Fear, which examines some -- many -- Poles' treatment of Jews during and immediately after the Holocaust. He has found some horrifying evidence. It is unclear just how widespread this antisemitic behavior was, but, according to Gross, it was not unique to Jedvabne [Yed-vab-nia] the town in which the Jewish residents were murdered in the period right before the entry of the Germans into the town. Gross wrote about that town in Neighbors.

The book strikes at the Polish self-image of the nation as a "victim." I reviewed the book in Publisher's Weekly [the review is posted on Amazon] and then commented on it subsequently in previous posts.

More on this as it evolves. It will be a striking example of how history is not confined to the past. In fact it's not even over.

Tuesday, January 1, 2008

Ron Paul on Isolationism

I had no intention of devoting so much time -- or any at all -- to Ron Paul but this guy says things and does things which almost demand comment.

Last month, The Washington Post reported, in an article entitled A History Lesson, that Ron Paul had responded to criticism of him by John McCain. McCain had compared Paul's opposition to the Iraqi war to the 1930s appeasement movement in the US. [I don't agree with McCain's comments.

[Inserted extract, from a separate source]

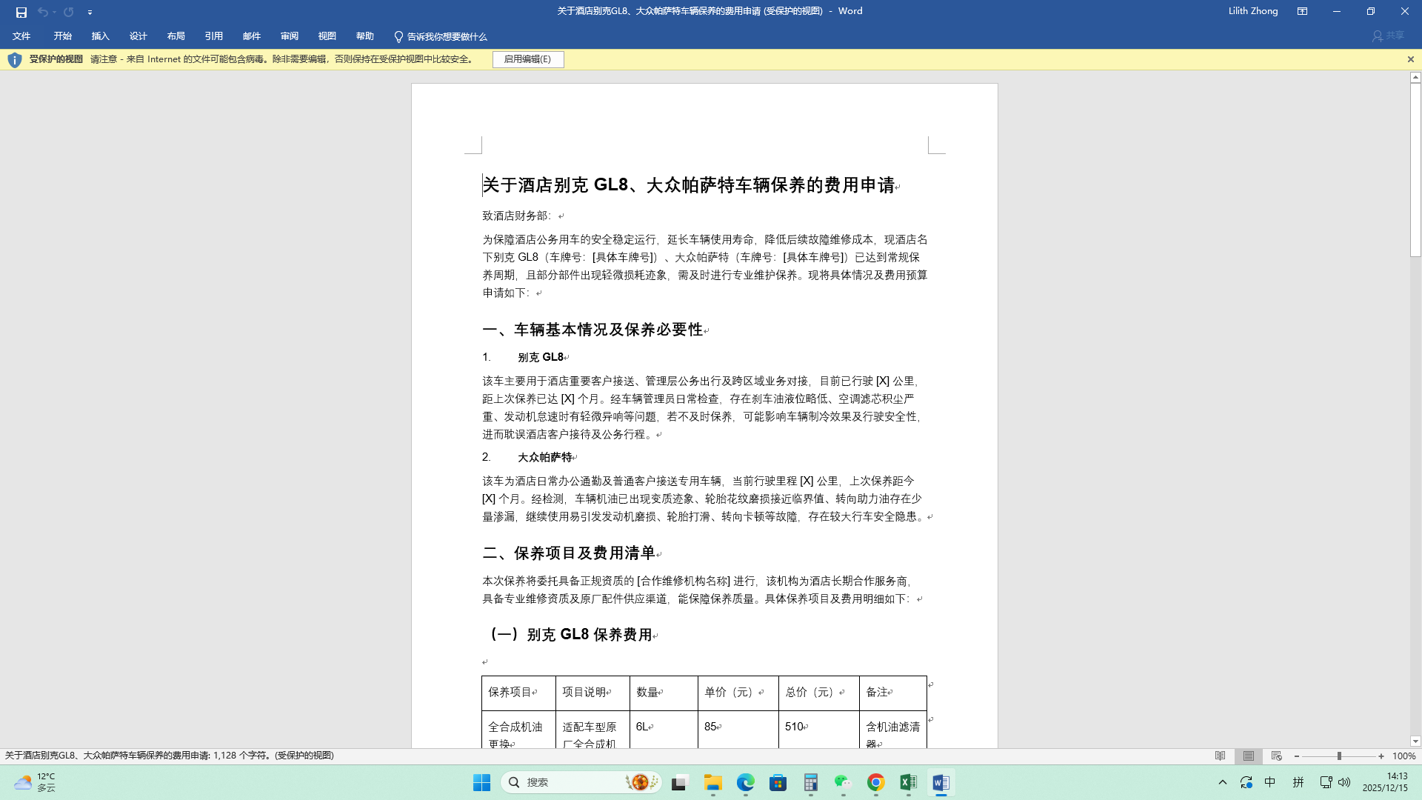This screenshot has height=800, width=1422.
Task: Click scrollbar down arrow
Action: [x=1415, y=741]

But, as you will see, that is beside the point.]

The appeasement movement, as many readers clearly know, was vigorously opposed to any action against Nazi Germany. While it may have had many well-meaning members in its ranks, it also had many people who were sympathetic to Nazis Germany and who, while they may not have approved of all its policies, were clearly enthralled by much of what it was doing [and vehemently opposed to FDR's policies]. Think Charles Lindbergh and Ambassador Joseph Kennedy.

In response to McCain's criticism Paul said the senator was"confused historically." He went on to tell the Washington Post:
"People in the 1930s who didn't want war didn't cause World War II. I think Hitler caused the war, not the Americans who argued for a pro-American foreign policy...."
To say the isolationists were arguing for a pro-American foreign policy is to also say that those who wanted vigorous action against Nazi Germany wanted an anti-American policy.

Paul may not be an historian and may not be a man of nuance but when you begin to put all these things together, you get a disturbing picture of a man who had won the hearts and opened the pockets of a surprisingly large number of Americans.

[The Washington Post article was also posted on the official Ron Paul for President site which is where Adam Holland, who alerted me to this, apparently first saw it.